Revise the records from the line with "Image resolution: width=1932" up to and including the line with "click(1580, 827)" by putting "Open" in place of "Expand" and leaving everything else as is. Omit the pictures from your answer.

Task input »
--*--

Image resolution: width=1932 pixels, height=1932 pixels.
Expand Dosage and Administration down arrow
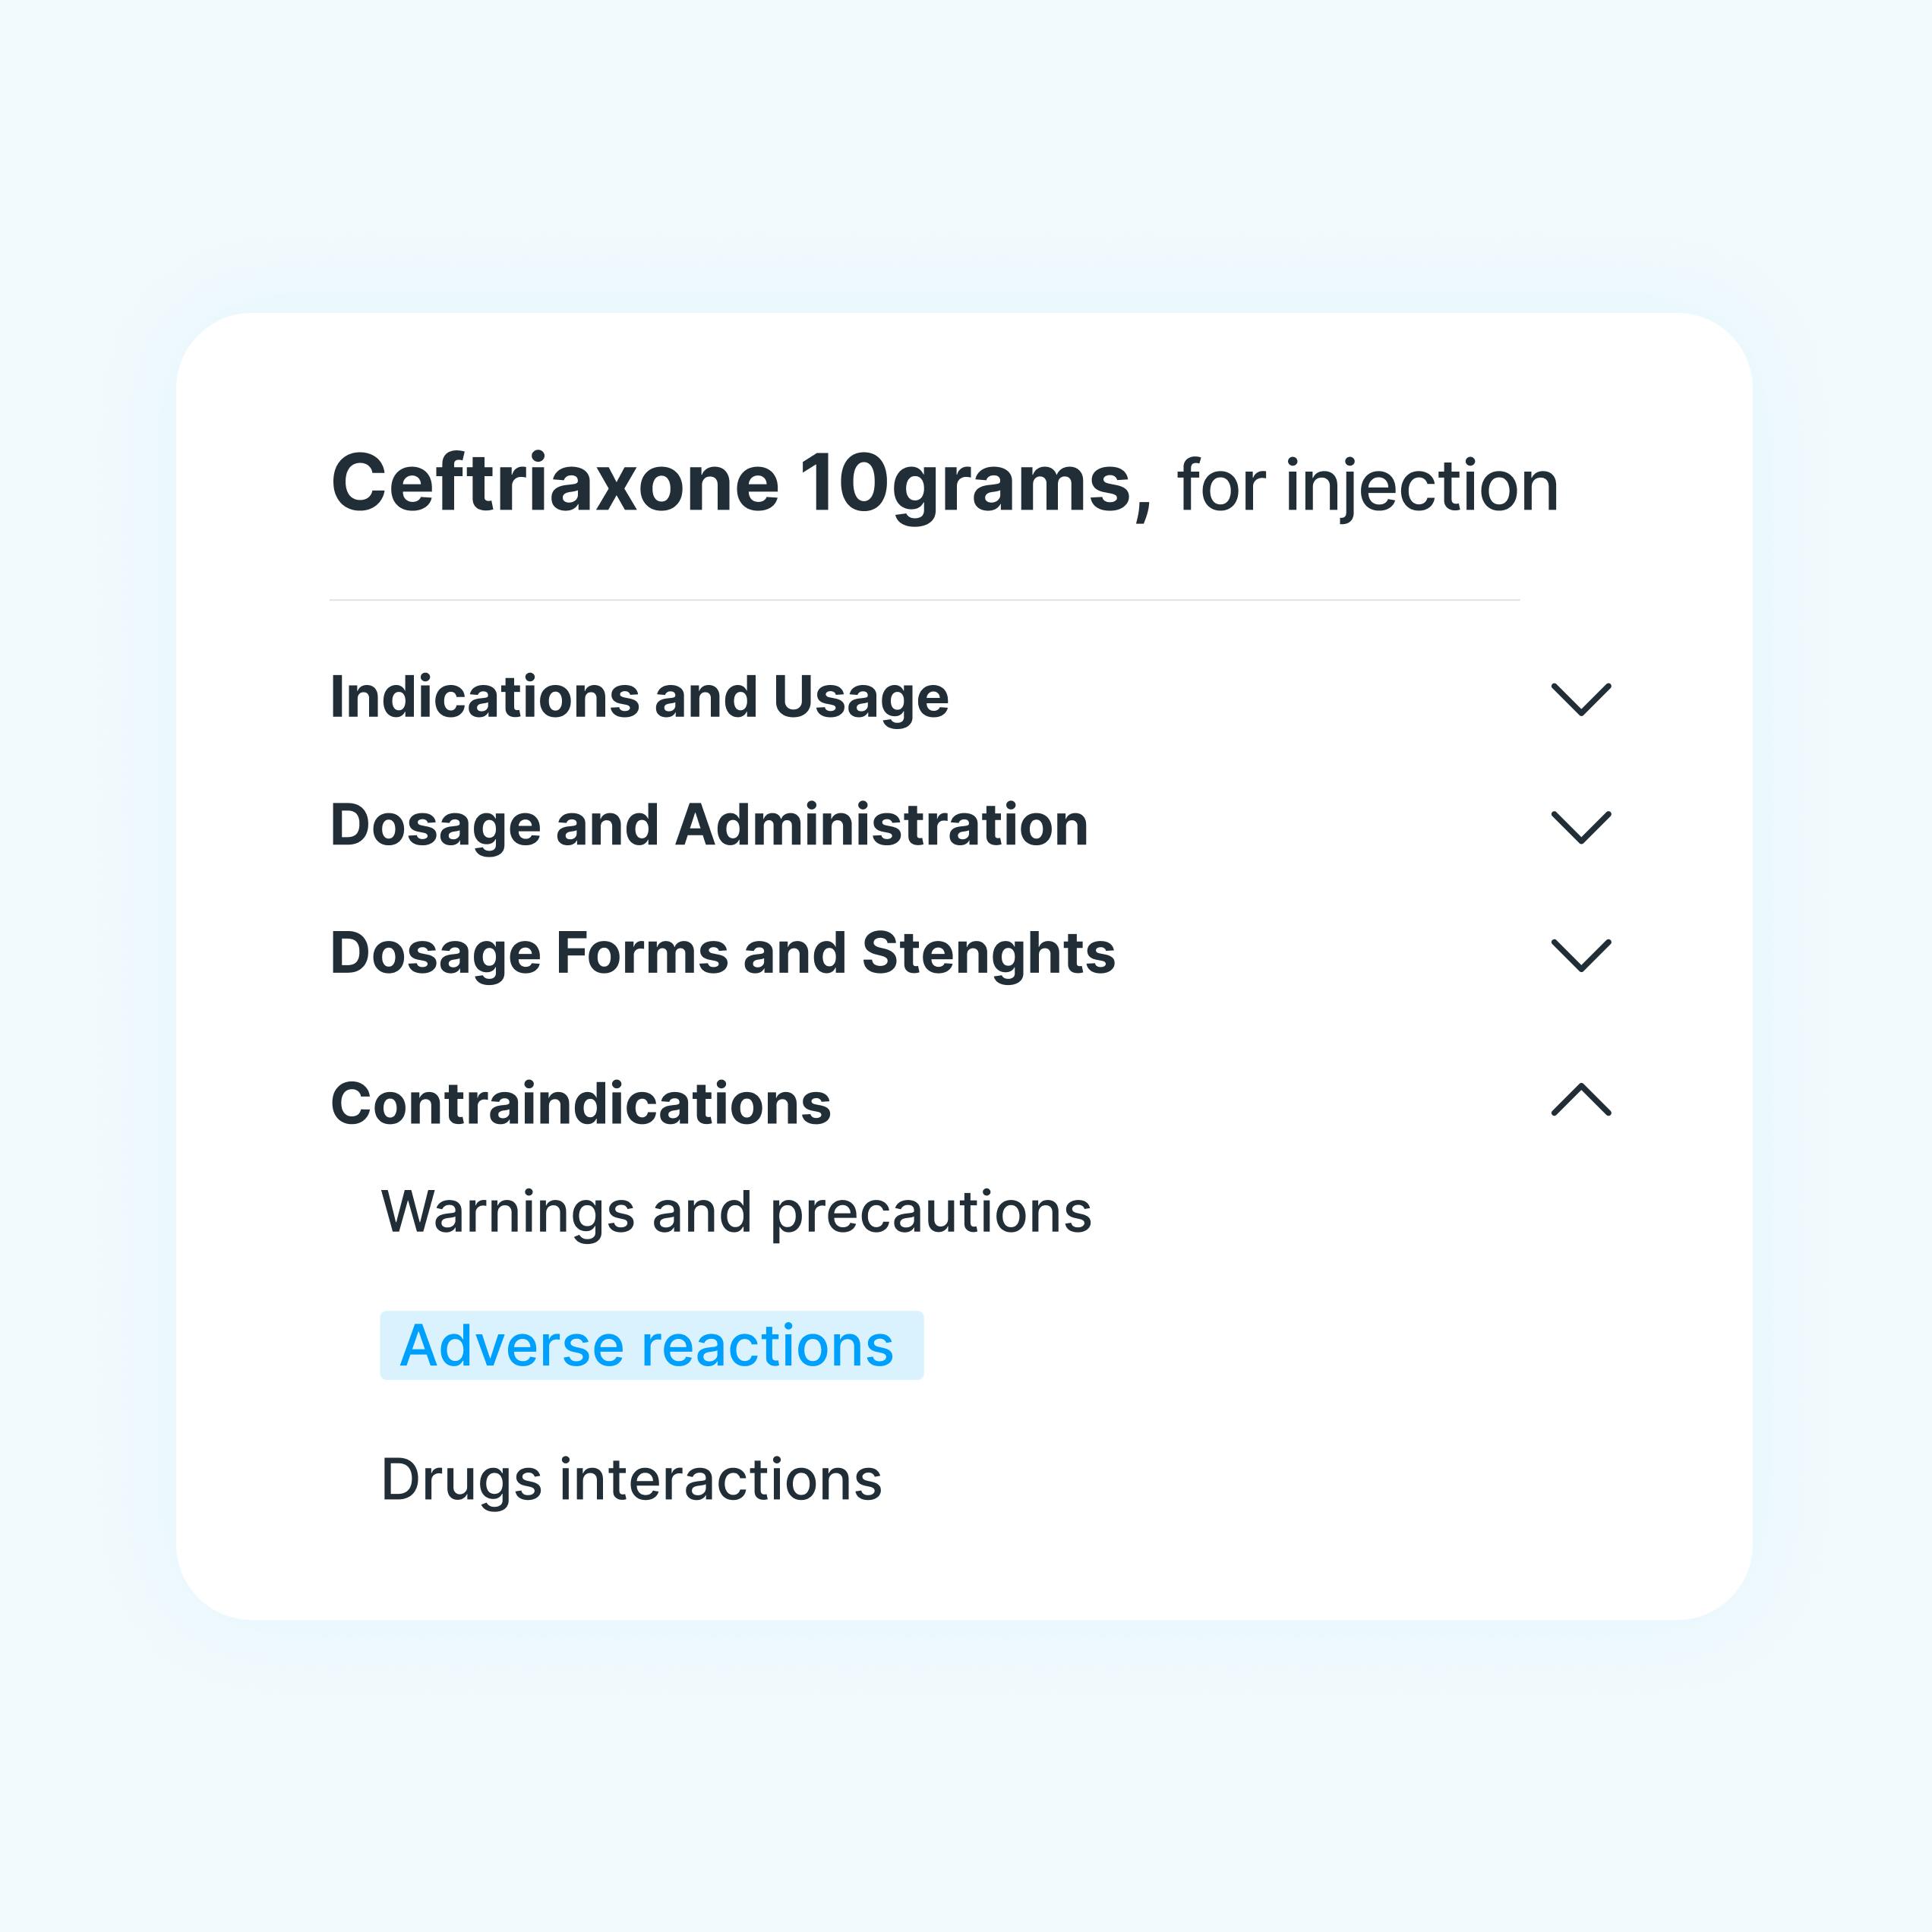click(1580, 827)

--*--

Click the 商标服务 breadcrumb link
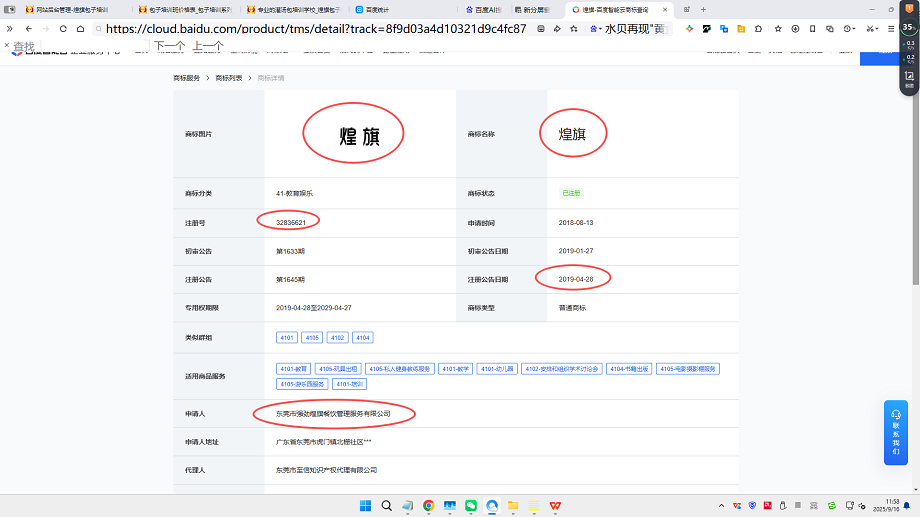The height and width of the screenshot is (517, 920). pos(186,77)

--*--

Finished task »
Image resolution: width=1932 pixels, height=1932 pixels.
Open Dosage and Administration down arrow
click(1580, 827)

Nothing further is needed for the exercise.